TASK TO CARRY OUT: The exercise calls for a faithful copy of all the data.

DATASET ENTRIES:

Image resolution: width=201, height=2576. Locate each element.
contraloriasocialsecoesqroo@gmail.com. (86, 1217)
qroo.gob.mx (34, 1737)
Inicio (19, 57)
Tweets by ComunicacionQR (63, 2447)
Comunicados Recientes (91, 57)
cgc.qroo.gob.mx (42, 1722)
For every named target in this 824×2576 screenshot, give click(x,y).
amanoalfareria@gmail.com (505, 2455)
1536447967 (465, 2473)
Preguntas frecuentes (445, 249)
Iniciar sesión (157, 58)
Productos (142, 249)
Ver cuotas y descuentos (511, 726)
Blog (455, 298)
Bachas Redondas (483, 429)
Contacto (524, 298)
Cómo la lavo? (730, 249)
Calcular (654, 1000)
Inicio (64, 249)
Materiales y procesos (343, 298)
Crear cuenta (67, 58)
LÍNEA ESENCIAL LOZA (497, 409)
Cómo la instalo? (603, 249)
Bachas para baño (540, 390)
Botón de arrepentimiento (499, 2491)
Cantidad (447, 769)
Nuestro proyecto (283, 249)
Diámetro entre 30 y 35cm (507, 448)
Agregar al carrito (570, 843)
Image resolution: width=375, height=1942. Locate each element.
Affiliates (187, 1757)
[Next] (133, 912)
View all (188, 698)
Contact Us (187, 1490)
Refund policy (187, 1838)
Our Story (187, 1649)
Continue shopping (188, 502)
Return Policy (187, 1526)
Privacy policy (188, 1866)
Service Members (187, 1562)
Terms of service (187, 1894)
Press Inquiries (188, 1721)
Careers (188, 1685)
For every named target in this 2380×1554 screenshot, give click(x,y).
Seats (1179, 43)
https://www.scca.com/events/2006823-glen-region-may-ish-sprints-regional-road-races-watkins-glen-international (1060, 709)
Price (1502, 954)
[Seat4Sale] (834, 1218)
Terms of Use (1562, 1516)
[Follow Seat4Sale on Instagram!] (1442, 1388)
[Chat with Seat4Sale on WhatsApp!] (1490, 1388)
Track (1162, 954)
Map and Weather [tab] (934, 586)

RESULT BELOW:
Image resolution: width=201, height=2576. Locate each element.
contraloriasocialsecoesqroo@gmail.com. (86, 1217)
qroo.gob.mx (34, 1737)
Inicio (19, 57)
Tweets by ComunicacionQR (63, 2447)
Comunicados Recientes (91, 57)
cgc.qroo.gob.mx (42, 1722)
For every named target in this 824×2576 screenshot, give click(x,y).
amanoalfareria@gmail.com (505, 2455)
1536447967 (465, 2473)
Preguntas frecuentes (445, 249)
Iniciar sesión (157, 58)
Productos (142, 249)
Ver cuotas y descuentos (511, 726)
Blog (455, 298)
Bachas Redondas (483, 429)
Contacto (524, 298)
Cómo la lavo? (730, 249)
Calcular (654, 1000)
Inicio (64, 249)
Materiales y procesos (343, 298)
Crear cuenta (67, 58)
LÍNEA ESENCIAL LOZA (497, 409)
Cómo la instalo? (603, 249)
Bachas para baño (540, 390)
Botón de arrepentimiento (499, 2491)
Cantidad (447, 769)
Nuestro proyecto (283, 249)
Diámetro entre 30 y 35cm (507, 448)
Agregar al carrito (570, 843)
Image resolution: width=375, height=1942. Locate each element.
Affiliates (187, 1757)
[Next] (133, 912)
View all (188, 698)
Contact Us (187, 1490)
Refund policy (187, 1838)
Our Story (187, 1649)
Continue shopping (188, 502)
Return Policy (187, 1526)
Privacy policy (188, 1866)
Service Members (187, 1562)
Terms of service (187, 1894)
Press Inquiries (188, 1721)
Careers (188, 1685)
For every named target in this 2380×1554 screenshot, give click(x,y).
Seats (1179, 43)
https://www.scca.com/events/2006823-glen-region-may-ish-sprints-regional-road-races-watkins-glen-international (1060, 709)
Price (1502, 954)
[Seat4Sale] (834, 1218)
Terms of Use (1562, 1516)
[Follow Seat4Sale on Instagram!] (1442, 1388)
[Chat with Seat4Sale on WhatsApp!] (1490, 1388)
Track (1162, 954)
Map and Weather [tab] (934, 586)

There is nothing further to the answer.